La Fontaine ou la subversion du plaisir
C'est, une fois encore, à une fête de la poésie et de l'intelligence que nous a conviés, ce avril 2011, à la Maison des Ecrivains, Christophe Van Rossom.
D'entrée de jeu, il nous a fait partager son enthousiasme pour l'(encore) jeune poète belge Hubert Antoine, défenseur de l'alliance du lyrisme et de la pensée poétique, poète de la vie, poète-artisan qui, tel Lautréamont, fuit les entraves par le biais d'une oeuvre rare et réfléchie.
C'est ensuite Jean de La Fontaine qui sera l'objet de son étude. Un La Fontaine pas du tout scolaire mais, avant tout, contestataire tranquille du «Roi Lion», Louis XIV qui, on le sait, ne l'aimait guère. Van Rossom, à juste titre, fera de son modèle une manière de «post-libertin», matérialiste et sensuel à la fois, opposé à l'Eglise et à tout dogme susceptible de faire fuir la sainte et divine Volupté, jouant, dit l'analyste, Apollon contre Jupiter.
Fidèle en amitié ( il défendra Fouquet contre vents et marées) , académicien rebelle (dans son discours de réception, il réussira à ne pas citer son prédécesseur), écologiste avant la lettre dans son anti-cartésianisme (il affirme avant tout le monde que les animaux ont une âme là où ses contemporains ne voyaient que des machines).
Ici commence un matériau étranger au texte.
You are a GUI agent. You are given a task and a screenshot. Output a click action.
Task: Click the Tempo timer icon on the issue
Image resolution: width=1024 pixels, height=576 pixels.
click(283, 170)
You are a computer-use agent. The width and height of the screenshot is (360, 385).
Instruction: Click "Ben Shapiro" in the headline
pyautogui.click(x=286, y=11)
Bref, c'est la modernité d'un poète saisi par la subversion du plaisir dont l'orateur, aidé par la comédienne Morgane Choupay qui assurait de très fines lectures, a donné un portrait revisité et très attachant.
Les longs et vibrants applaudissements qui ont salué son travail d'analyste-poète et la prestation de sa complice ont témoigné de la réussite de cette belle et riche soirée poétique.